ヒトラー礼賛の何が悪い、むしろ成功ではないのか?

マイクロソフト人工知能の実験中止を発表。

なぜ中止しないといけないのか、理由が理解不能。

this.kiji.is

 

記事によると、米マイクロソフト人工知能の開発において、一般人と会話させる実験を行っていた。
しかし人工知能が「ヒトラーは間違っていない」という発言をするようになり、これを不適切な発言とし、実験を中止したとのこと。

 

まるでヒトラーを礼賛したことが悪いことのような発言である。が、よく考えて欲しい。ヒトラーを礼賛するようになったのはただ単に実験の結果であって、それそのものは善でも悪でもない。

 

ヒトラー礼賛という実験結果を基に、

・特殊な考え方を効率的に学習する方法、が実はあるのかもしれない

・人間の倫理感を客観的に判断すると、一般論とは違った結論になるのかもしれない

人工知能の学習アルゴリズムにバグが潜んでいるかもしれない、などなど。

様々な仮設と考察が行える。このように多様な考察のキッカケを与えてくれる実験結果は良い実験結果ではないのか?

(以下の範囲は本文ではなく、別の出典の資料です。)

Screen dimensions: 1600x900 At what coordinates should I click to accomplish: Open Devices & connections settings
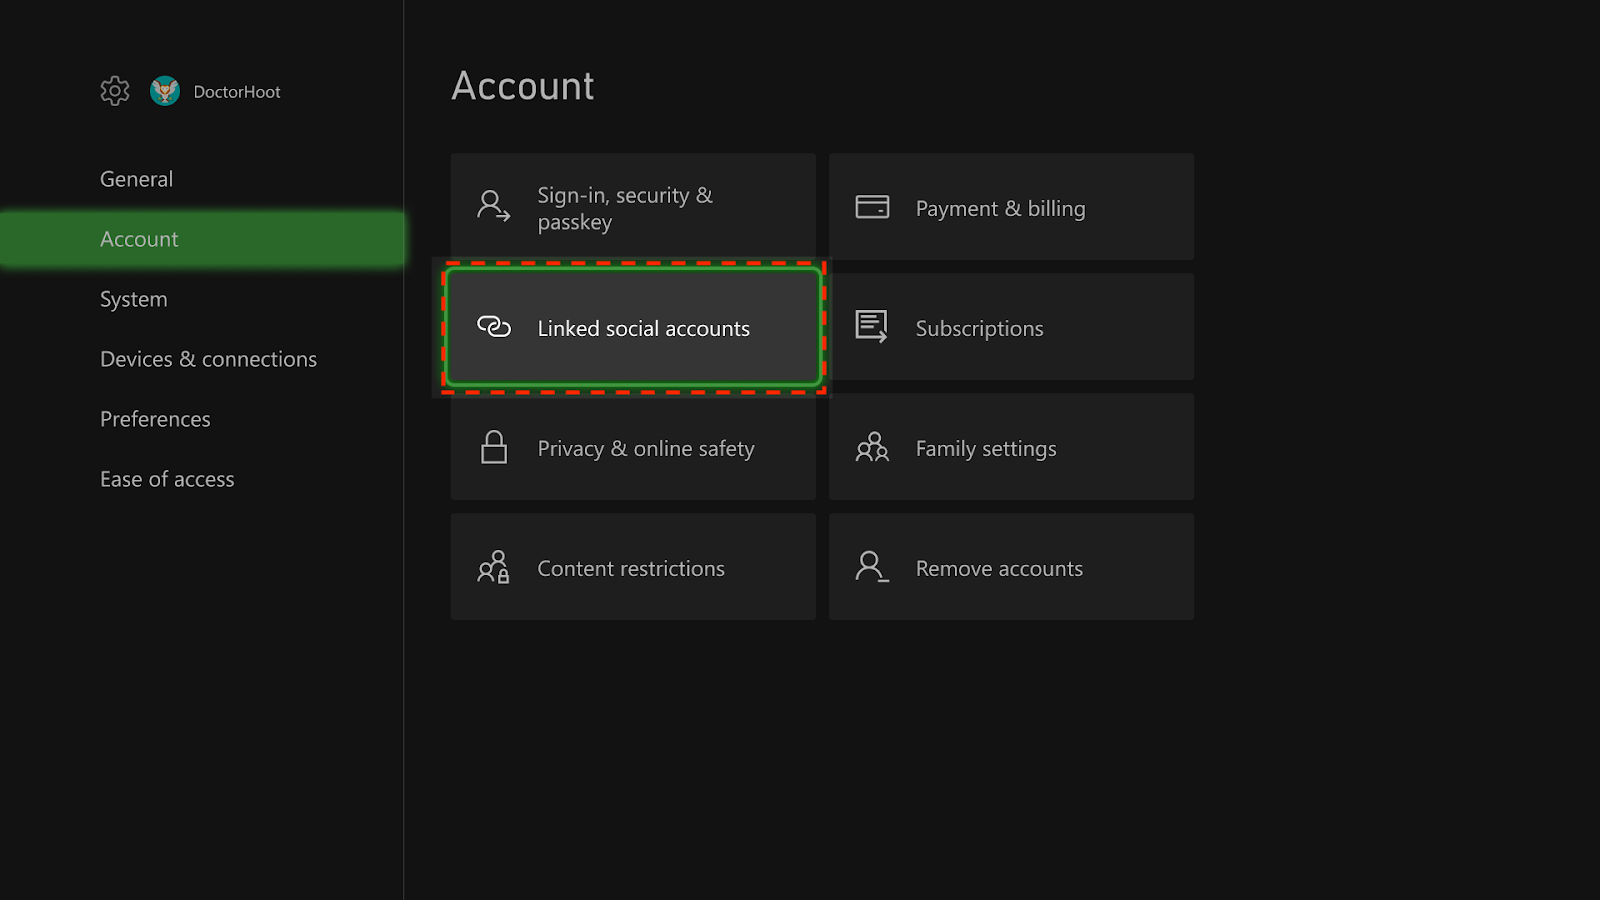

こんな貴重な実験結果が得られたのになぜ中止する必要があるのか?

 

人工知能の研究は人間の思考をコンピュータに真似させる過程で、思考に関するこれまで分からなかった様々な知見を得ること。そして、その知見を社会に活かしていくことが大きな目的である。人工知能が「学習の結果、想定外の動きをする」ことは新たな知見を得る上で大きな価値がある。

先日「AlphaGo」というGoogle人工知能囲碁でプロ棋士に勝利したことがニュースとして大きく取り上げられた。この時もAlphaGoが定石に囚われない斬新な打ち筋を披露した。この結果が囲碁界において、新たな戦術を研究する貴重なキッカケになっている。

 

私は研究者は社会的な人格者である必要はないと考えている。マッドサイエンティストという言葉が示すように往々にして科学者、研究者の人格は破綻している。しかし、アインシュタイン博士をはじめ、偉大な研究者はマッドサイエンティストなのである。

 

ヒトラー礼賛、大いに結構。問題はそこから何を得るかだ。